"FILMS BETWEEN NYC AND L.A. TIMEZONES"


SEED OF CHUCKY
starring Jennifer Tilly, Brad Dourif, Redman, John Waters, directed by Don Mancini, Color, , 2004
Distributed by
Rogue Pictures
Film Reviewed By: Ryan Lies

Seed of Chucky is nasty fun, folks. Good, nasty, unwholesome fun. Just what we need coming up on Christmas time. After seeing Team America: World Police and now Seed of Chucky, all I can say is "Praise the Lord" that someone out there still knows how to make raunchy, tasteless flicks that aren’t hindered by Hollywood’s penchant for appealing to the broadest, safest demographic possible.

I mention Team America because that brilliantly offensive and pissing-the-pants hilarious movie is Seed’s cinematic cousin in a few important ways. Like all of Trey Parker’s and Matt Stone’s work, they manage to not only gross out and offend a many people as possible, they also manage to pack very astute social observations into the raunch. In fact, I’m often surprised at the family values South Park often espouses. Same with Seed of Chucky. Despite the nastiness, there’s an underlying theme about family tolerance, addiction recovery and finding one’s own self while still adhering to your family bonds.

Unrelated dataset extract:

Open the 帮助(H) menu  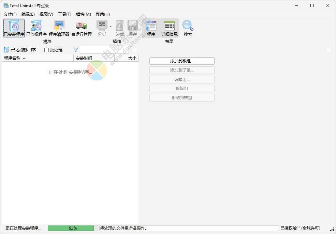[103, 14]
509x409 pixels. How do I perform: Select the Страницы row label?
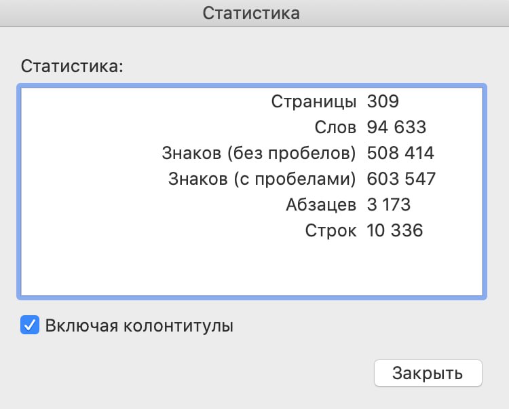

Ok, so maybe I’m stretching. Maybe not. Who cares? Seed of Chucky is a great time at the movies. Picking up along the same vein that 1998’s Bride of Chucky laid forth, Seed tells the story Chucky and Tiffany’s offspring and his/her attempt to find where it is he/she came from. I say he/she because, well, the poor young thing is without genitalia (and we know from past installments that Chucky is quite anatomically correct, as is Tiff, who flashes her boobies in this one) and cursed with very asexual facial features and hair. Chucky and Tiffany argue over what to name their progeny, and settle on Glen or Glenda (extra props for the Ed Wood nod there!)

Once the family has reunited, things become tense, as Chucky wants to school his “son” to continue the family traditions of murder and mayhem. Tiffany, after a moralistic epiphany decides that they should change their bloody ways so that their “daughter” can grow up normal. Of course, little Glen/Glenda doesn’t want to be a killer, but neither does he/she want to disappoint the folks.

Just to complicate things (and to give Chuck & Co. plenty of limbs to hack and entrails to dislodge) Hollywood is making a movie based on the exploits of Chucky and Tiffany. Jennifer Tilly is playing the role of Tiffany and the real Tiffany is a huge fan! What Jennifer Tilly really wants to do is act again and when she finds out that rap star Redman is looking for someone to play the Virgin Mary in his own movie about Jesus, Tilly leaps at the chance. The real Tiffany decides that she will transfer her soul into Tilly’s body and that Chucky can have Redman’s. Of course, then they need a body for Glen/Glenda … so I guess they’ll have to knock Tilly up with some of Chucky’s sperm so that they’ll have a fresh, young body for the kid to …

Yeah, this movie is that twisted. And it’s effing hilarious, too! Jennifer Tilly is great skewering herself and shallow actors in general. And Redman is great as the pious playa filmmaker who thinks Tilly can prove her worth as the Virgin Mary by going down on him.

Brad Dourif, as usual, brings much demented charm to the voice of Chucky. And newcomer Billy Boyd (Lord of the Rings’ Pippin) is completely creepy yet oddly affecting as the androgynous “Seed” of Chucky. He should definitely win the Chainsaw Award this year for this role.

There’s blood and gore aplenty, including one of the best decapitations I’ve ever seen on film. Steaming entrails, hydrochloric acid baths, turkey-baster insemination. The film even opens with a cascade of sperm filling the screen, followed by the audience joining a swimming throng of eager seeds on a wild fallopian-tube ride! Fangoria fans will appreciate the scene where Chucky has to “ready himself” for a “donation.” Next to the love scene in Team America this is the funniest look at puppet sex since Meet the Feebles.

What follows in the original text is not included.